Influx db error: Re-queuing x elements, failed to write batch, cache-max-memory-size exceeded

stefan.hoehn · September 15, 2023, 7:41pm

I am on openHAB 4.1.0.M1

Since a few days I am getting the following error:

[DEBUG] [rnal.influx1.InfluxDB1RepositoryImpl] - Writing to database failed
org.influxdb.InfluxDBException$CacheMaxMemorySizeExceededException: engine: cache-max-memory-size exceeded: (1074461556/1073741824)
	at org.influxdb.InfluxDBException.buildExceptionFromErrorMessage(InfluxDBException.java:153) ~[?:?]

....

[WARN ] [.influxdb.InfluxDBPersistenceService] - Re-queuing 2118 elements, failed to write batch.

The first time I encountered this. I stopped influx (stopped, started zram) and restarted openHAB and didn’t have an error … for some time.

No it has reappeared. I read in a German forum a post of August that there was a type issue but that wasn’t available in a snapshot by then but I cannot find anything.

Now I stopped influxdb and then tried to restart and it doesn’t even start again:

Sep 15 21:43:53 openhabian systemd[1]: Stopped InfluxDB is an open-source, distributed, time series database.
░░ Subject: A stop job for unit influxdb.service has finished
░░ Defined-By: systemd
░░ Support: https://www.debian.org/support
░░
░░ A stop job for unit influxdb.service has finished.
░░
░░ The job identifier is 25587 and the job result is done.
Sep 15 21:43:53 openhabian systemd[1]: influxdb.service: Start request repeated too quickly.
Sep 15 21:43:53 openhabian systemd[1]: influxdb.service: Failed with result 'exit-code'.
░░ Subject: Unit failed
░░ Defined-By: systemd
░░ Support: https://www.debian.org/support
░░
░░ The unit influxdb.service has entered the 'failed' state with result 'exit-code'.
Sep 15 21:43:53 openhabian systemd[1]: Failed to start InfluxDB is an open-source, distributed, time series database.
░░ Subject: A start job for unit influxdb.service has failed
░░ Defined-By: systemd
░░ Support: https://www.debian.org/support
░░
░░ A start job for unit influxdb.service has finished with a failure.
░░
░░ The job identifier is 25587 and the job result is failed.

I have stopped OH and rebooted and it seems it has recovered but I doubt it will last for long.

Does anyone know what the root cause might be for ?

cache-max-memory-size exceeded: (1074461556/1073741824)

J-N-K · September 16, 2023, 4:57pm

It might be that there is a limit to the size of a write (i.e. some sort of “maximum batch size”).

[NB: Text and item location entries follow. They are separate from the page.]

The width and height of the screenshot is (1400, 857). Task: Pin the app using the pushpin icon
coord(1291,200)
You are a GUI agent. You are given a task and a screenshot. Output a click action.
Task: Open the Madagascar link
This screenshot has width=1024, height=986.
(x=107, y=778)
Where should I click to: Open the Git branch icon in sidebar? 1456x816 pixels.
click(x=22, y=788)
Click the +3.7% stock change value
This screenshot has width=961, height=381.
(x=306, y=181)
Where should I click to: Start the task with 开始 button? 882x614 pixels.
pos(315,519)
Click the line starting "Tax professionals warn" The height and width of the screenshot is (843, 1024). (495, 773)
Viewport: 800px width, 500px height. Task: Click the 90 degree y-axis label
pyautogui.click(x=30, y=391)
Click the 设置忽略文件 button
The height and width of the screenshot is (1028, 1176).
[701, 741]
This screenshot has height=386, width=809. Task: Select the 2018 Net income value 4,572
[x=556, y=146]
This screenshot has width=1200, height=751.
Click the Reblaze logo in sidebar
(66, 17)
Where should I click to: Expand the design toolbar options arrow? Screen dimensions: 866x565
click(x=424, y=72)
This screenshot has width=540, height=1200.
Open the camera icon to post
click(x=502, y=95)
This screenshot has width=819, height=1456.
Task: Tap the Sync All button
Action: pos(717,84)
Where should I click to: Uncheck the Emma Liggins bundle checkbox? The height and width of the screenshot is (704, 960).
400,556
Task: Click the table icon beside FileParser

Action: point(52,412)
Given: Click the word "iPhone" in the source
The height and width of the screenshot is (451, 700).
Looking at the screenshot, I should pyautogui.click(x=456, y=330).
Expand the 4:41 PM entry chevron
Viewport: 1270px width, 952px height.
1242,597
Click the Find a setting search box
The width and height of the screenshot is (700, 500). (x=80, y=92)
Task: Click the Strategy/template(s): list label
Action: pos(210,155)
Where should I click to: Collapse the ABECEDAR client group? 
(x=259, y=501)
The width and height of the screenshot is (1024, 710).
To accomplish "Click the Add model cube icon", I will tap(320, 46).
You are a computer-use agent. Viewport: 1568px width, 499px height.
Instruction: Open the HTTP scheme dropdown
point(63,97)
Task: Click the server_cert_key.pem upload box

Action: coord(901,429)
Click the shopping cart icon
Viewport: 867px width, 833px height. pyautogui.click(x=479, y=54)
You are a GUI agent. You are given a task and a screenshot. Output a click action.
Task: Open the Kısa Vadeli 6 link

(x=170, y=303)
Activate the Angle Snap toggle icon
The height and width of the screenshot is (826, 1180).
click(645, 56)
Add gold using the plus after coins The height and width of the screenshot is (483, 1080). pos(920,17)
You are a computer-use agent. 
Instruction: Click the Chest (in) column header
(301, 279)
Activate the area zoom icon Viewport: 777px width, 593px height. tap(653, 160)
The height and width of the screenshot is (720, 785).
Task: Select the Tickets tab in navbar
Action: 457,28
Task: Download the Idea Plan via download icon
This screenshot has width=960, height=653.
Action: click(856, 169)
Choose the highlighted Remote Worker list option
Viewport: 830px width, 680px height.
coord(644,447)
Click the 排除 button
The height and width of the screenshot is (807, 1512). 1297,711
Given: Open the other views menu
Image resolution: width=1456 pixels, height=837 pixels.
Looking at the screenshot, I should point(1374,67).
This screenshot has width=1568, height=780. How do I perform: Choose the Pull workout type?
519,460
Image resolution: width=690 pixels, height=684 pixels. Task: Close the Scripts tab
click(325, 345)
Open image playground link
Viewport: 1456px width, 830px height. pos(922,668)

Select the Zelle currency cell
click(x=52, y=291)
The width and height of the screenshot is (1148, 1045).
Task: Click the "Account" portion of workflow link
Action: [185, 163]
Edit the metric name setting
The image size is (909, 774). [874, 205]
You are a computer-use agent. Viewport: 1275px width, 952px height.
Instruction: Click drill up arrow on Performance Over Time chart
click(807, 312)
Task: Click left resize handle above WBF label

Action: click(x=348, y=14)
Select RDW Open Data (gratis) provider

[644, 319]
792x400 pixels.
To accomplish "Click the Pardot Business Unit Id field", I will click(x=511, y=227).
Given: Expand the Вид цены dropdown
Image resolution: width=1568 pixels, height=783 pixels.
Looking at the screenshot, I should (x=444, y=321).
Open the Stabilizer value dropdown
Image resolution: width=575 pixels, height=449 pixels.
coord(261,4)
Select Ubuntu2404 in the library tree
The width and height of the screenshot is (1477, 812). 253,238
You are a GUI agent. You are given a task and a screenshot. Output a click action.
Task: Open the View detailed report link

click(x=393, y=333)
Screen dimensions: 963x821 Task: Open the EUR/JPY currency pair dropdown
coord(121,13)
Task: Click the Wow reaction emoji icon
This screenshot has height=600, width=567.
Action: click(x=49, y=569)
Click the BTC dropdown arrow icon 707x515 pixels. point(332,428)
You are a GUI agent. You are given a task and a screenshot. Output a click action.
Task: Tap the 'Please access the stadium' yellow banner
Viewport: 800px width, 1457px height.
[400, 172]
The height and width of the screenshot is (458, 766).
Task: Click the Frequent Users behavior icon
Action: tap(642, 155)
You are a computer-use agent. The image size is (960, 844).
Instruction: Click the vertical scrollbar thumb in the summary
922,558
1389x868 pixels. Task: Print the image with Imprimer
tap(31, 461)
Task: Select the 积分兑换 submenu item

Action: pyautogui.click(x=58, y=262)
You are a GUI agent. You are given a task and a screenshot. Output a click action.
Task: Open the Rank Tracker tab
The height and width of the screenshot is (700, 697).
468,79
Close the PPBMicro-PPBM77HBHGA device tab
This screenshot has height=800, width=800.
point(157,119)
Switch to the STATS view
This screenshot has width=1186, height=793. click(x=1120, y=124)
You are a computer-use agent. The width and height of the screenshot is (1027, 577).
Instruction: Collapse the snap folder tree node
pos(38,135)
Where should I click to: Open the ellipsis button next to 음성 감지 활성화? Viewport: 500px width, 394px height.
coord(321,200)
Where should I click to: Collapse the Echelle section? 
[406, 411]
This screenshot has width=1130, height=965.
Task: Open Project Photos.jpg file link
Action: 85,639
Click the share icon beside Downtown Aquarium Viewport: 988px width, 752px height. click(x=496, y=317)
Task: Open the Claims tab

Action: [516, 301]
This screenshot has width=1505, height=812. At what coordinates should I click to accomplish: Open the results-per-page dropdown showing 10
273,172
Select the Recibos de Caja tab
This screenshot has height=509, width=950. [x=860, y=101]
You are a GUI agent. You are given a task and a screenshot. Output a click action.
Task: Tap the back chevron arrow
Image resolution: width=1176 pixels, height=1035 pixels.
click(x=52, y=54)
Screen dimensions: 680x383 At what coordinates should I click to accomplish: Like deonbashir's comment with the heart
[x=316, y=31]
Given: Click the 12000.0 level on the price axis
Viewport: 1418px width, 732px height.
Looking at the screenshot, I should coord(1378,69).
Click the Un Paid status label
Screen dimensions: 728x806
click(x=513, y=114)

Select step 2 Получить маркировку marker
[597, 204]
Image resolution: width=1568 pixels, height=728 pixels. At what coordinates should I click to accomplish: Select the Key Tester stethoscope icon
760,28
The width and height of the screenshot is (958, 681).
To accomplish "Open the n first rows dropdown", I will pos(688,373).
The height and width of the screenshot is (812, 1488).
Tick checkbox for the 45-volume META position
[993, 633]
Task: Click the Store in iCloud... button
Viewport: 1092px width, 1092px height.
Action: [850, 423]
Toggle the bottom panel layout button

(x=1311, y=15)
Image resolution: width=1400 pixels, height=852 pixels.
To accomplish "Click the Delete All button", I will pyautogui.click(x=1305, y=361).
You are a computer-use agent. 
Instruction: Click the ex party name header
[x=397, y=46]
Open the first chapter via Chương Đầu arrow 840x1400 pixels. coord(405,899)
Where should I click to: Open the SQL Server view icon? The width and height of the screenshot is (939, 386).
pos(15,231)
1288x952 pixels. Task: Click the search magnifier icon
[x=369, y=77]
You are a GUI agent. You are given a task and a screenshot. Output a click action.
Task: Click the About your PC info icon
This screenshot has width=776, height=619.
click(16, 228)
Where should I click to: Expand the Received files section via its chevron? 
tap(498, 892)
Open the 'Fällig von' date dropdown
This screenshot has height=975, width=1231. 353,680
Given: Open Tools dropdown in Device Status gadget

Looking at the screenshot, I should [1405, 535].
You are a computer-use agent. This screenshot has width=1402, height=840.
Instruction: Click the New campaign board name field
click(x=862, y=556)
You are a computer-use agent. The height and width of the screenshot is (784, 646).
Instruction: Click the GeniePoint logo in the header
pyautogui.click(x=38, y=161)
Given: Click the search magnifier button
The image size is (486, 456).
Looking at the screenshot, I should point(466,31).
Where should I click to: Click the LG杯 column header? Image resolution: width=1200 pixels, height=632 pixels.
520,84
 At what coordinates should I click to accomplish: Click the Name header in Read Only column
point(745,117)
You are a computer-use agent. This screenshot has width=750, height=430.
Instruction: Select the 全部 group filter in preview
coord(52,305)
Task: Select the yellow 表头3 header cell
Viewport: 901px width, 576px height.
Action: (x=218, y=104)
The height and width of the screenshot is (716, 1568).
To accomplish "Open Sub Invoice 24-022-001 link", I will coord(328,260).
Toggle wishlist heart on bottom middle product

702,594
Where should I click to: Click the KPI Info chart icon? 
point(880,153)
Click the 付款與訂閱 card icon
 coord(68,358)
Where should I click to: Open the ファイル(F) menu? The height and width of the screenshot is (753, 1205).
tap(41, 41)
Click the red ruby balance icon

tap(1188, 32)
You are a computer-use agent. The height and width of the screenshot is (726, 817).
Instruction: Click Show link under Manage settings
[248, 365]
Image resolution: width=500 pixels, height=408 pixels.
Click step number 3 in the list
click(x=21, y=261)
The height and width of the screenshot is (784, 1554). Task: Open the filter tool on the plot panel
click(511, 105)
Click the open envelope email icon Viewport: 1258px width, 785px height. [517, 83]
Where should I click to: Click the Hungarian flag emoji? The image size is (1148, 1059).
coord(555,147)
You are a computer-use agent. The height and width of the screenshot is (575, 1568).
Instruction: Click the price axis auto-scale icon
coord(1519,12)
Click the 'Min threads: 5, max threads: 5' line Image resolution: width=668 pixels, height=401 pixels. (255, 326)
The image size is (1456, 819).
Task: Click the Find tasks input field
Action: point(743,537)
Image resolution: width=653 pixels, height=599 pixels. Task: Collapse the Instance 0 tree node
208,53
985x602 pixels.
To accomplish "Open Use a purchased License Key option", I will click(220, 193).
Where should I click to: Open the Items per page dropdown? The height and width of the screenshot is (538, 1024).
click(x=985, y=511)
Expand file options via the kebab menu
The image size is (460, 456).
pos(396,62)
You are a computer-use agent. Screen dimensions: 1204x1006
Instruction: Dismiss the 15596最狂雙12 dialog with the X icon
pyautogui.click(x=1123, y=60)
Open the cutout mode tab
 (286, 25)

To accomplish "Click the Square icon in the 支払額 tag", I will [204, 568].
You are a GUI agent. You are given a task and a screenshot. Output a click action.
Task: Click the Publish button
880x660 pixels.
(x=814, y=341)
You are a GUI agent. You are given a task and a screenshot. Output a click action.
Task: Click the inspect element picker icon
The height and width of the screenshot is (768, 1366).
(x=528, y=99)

The question is why there are 2118 elements that need to be written to the database, that sound awfully much. How many items do you persist?

stefan.hoehn · September 16, 2023, 5:13pm

I have 603 items and to be honest, I haven’t yet filtered it which isn’t probably a good idea

I can at least filter the weather data but other than that I have to work harder on that to only persist the really needed ones.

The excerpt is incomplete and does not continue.